Une étude sur les smartphones montre la nature en temps réel de la dépression et de l'anxiété
Dans une nouvelle étude, un chercheur de l'Université de Buffalo (UB) a envoyé trois fois par jour de brèves enquêtes sur smartphone à des personnes aux prises avec la dépression et l'anxiété. Les résultats fournissent un portrait de l'immédiateté que les questionnaires remplis dans un laboratoire sont incapables de réaliser.
«Nous ne pouvons pas toujours nous souvenir avec précision de ce que nous avons ressenti il y a des jours et des semaines, surtout s'il y avait des jours où vous vous sentiez vraiment mal et d'autres jours vous vous sentiez bien», a déclaré l'auteur de l'étude, le Dr Kristin Gainey, professeur adjoint au département de psychologie d'UB.

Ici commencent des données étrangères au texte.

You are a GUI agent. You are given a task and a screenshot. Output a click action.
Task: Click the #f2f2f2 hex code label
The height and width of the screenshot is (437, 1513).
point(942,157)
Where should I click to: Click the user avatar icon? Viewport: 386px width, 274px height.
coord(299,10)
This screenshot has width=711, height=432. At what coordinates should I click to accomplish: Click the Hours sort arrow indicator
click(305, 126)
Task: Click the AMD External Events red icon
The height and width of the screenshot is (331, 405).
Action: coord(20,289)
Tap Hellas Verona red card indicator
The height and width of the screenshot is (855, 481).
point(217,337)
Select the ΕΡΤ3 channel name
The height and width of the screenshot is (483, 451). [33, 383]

Surtout, la nouvelle étude met en lumière la façon dont les sentiments immédiats d'une personne peuvent être liés aux symptômes ultérieurs. Par exemple, les participants qui ressentaient des niveaux élevés d'émotions négatives à un moment donné couraient un risque accru de dépression 24 heures plus tard. Ces informations pourraient offrir des avantages thérapeutiques aux patients souffrant de ces troubles.
«Les cliniciens ne s'intéressent pas principalement à la façon dont les symptômes d'une personne se comparent à ceux d'une autre personne, ce sur quoi la plupart des études se concentrent», a déclaré Gainey, un expert des émotions et des effets sur les troubles de l'humeur et l'anxiété.

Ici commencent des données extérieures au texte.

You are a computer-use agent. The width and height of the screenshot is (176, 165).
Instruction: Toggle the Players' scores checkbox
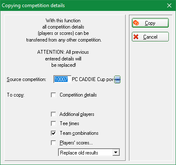point(53,143)
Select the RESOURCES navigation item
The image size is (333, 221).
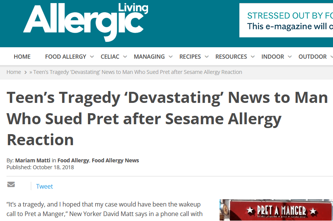pyautogui.click(x=231, y=57)
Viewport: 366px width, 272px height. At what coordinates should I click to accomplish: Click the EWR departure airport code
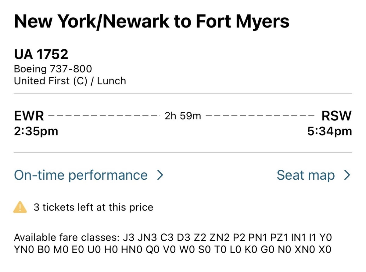(x=29, y=116)
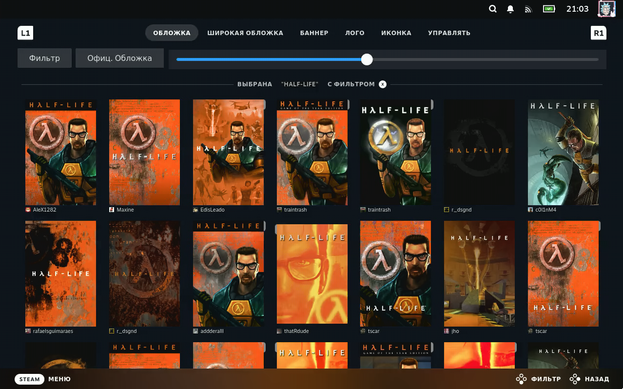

«Au contraire, ils sont plus intéressés par la façon de changer les sentiments d’une personne souffrant d’anxiété ou de dépression. En d'autres termes, ils veulent comprendre comment changer les expériences émotionnelles d'un individu donné au fil du temps et à travers différentes situations. La seule façon d’y arriver directement est de mesurer ces processus à plusieurs reprises au sein d’une personne au fur et à mesure qu’ils se produisent. »
Pour l'étude, Gainey a effectué des évaluations de base sur 135 participants, chacun cherchant déjà un traitement de santé mentale. Trois fois par jour pendant 10 semaines, les participants ont reçu des sondages sur leur smartphone leur demandant leurs sentiments et leurs symptômes. Ils ont rempli le sondage dans les 20 minutes suivant son arrivée.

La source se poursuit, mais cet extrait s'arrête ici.